Conservation Easements and the Enhancement of Planned Communities

by John Dugdale

A conservation easement is a voluntary and perpetual restriction on the beneficial use of a property a landowner places in the hands of a “holder,” in this instance a land trust. In the context of this article, a conservation easement is a contract between the developer and the land trust to preserve in perpetuity what are known as conservation values.

The intent of a conservation easement is to protect ecological/biological, cultural, historical, aesthetic or vegetative/geological features unique to the property. Like any deed restriction, a conservation easement runs with the land and therefore diminishes the bundle of rights inherent to a property. However, the landowner does retain legal title to the property in question.

Typically, the purpose of establishing a conservation easement is to preserve a property that has significant conservation values.  Residential development and conservation are not mutually-exclusive.  The preservation of open space that conserves native habitat is something people in North Texas value.

Developers of planned residential communities can use conservation easements in their plans of development to provide “green” aesthetic and recreational common areas that prospective homeowners purchasers find appealing and, therefore, enhance the value of the development project and of the homes situated therein. If the conservation easement and the affected property meet certain IRS requirements, a conservation easement can provide developers and landowners with distinct income and property tax advantages. Please note that this article will not address tax issues in any detail—should you require such information, you should consult with a qualified tax professional.

In order for a conservation easement to qualify under IRS regulations as a charitable donation, it must a) serve a bona fide and recognized “conservation purpose,” b) must be permanent and run with the land, and c) must be donated to a qualified 501(c)(3) charitable or governmental organization.

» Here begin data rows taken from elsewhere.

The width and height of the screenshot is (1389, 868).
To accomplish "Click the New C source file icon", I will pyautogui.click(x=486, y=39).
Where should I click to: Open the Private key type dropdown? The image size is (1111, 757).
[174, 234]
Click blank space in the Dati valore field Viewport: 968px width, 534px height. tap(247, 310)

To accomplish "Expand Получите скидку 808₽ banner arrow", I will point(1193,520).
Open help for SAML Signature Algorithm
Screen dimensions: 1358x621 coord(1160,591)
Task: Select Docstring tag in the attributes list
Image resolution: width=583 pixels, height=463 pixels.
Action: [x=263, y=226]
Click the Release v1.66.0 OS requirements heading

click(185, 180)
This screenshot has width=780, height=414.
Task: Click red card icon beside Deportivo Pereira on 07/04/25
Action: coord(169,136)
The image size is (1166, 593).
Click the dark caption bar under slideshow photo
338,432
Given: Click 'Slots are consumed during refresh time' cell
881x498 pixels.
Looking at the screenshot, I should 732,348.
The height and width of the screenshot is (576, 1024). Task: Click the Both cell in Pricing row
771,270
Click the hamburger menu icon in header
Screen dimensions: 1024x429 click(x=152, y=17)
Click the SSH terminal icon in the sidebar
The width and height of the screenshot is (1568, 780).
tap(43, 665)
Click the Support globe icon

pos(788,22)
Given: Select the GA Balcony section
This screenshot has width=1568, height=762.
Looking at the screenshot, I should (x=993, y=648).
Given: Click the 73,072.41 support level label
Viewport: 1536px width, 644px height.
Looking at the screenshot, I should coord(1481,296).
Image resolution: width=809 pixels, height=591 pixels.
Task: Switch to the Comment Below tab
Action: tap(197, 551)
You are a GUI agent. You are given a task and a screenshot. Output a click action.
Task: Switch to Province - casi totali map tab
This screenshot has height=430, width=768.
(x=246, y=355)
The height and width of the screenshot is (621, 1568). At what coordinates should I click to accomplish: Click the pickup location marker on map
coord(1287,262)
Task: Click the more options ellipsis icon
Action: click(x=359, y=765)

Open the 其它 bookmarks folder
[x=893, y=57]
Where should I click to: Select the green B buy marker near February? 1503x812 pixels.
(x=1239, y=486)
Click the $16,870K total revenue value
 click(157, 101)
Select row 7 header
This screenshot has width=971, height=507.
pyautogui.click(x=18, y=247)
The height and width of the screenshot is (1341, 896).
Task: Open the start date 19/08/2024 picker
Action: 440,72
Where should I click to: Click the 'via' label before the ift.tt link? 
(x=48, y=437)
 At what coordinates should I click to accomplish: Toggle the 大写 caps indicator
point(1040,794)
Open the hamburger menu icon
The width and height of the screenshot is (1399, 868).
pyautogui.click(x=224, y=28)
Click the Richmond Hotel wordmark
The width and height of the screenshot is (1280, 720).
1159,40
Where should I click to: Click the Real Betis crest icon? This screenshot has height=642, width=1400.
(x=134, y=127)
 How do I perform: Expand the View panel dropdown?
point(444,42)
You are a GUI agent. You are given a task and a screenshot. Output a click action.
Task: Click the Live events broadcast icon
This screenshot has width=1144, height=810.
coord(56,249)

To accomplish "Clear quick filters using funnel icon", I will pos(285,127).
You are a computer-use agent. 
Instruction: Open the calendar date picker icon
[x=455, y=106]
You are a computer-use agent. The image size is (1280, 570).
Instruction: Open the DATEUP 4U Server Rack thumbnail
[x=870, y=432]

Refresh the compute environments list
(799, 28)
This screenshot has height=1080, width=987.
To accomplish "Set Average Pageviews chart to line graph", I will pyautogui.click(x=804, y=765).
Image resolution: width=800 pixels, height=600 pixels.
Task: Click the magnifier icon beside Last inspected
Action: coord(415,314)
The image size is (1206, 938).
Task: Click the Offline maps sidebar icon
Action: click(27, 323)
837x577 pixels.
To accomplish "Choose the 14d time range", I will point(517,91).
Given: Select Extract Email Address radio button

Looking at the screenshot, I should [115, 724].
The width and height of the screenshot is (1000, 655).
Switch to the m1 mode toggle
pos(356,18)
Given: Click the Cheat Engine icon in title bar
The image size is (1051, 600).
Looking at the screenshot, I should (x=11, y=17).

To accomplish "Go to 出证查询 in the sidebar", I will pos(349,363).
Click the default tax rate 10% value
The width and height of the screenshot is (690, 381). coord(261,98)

Both Federal (26 U.S.C. § 170(h)) and Texas (Chapter 183, TX Natural Resource Code) law treat for tax purposes as charitable donations the granting of qualifying conservation easements, typically where the conservation easement:

1.                  provides at least one of the following public benefits:

  1. the preservation of land for public outdoor recreational or educational purposes;
  2. the protection of natural or manmade habitats of plant, animal or insect resources;
  3. the preservation of open space, which includes farms, ranches or forests, either for scenic enjoyment or in keeping with a clearly delineated public policy (such as a local open space plan); or,
  4. the preservation of historically important land or certified historic structures.

2.                  is granted in perpetuity;

3.                  is granted to a qualified organization that is either:

  1. a nonprofit 501(c)(3) charitable organization (i.e., a land trust) with a conservation purpose and the means to enforce the easement, or
  2. a local, state or federal public agency.

As a general rule, for a conservation development to qualify for such treatment, the ratio of preserved acreage must meet, or exceed, 50 percent of the total landmass (be “density neutral”). In fact, in practice the percentage of the whole preserved ranges from 50 to 70 percent.

A model for a successful conservation development is one where the municipality has in place a master development plan that includes a land use plan for a conservation development district. Such conservation development districts would have to encompass the specific eco- region where the proposed development would be sited, and the development would necessarily have to conform to any applicable land preservation standards, regulations and ordinances.

An easement’s preservation requirements must be enforceable and protect all of the conservation values intended, and none of the gross area of the proposed development may change so that the ratio or identity of the net preserved areas may not change. Therefore, once the conservation easement is executed and filed, the specific preserved acreage within the development cannot be reduced, and the remaining developable acreage that is not subject to the easement cannot be increased.

Finally, homeowner associations typically serve as stewards of the conserved lands that form the living core of their community. A conservation ethic homeowners share in common helps to strengthen their community, while the tax advantages and higher sales values help to add to the developer’s bottom line.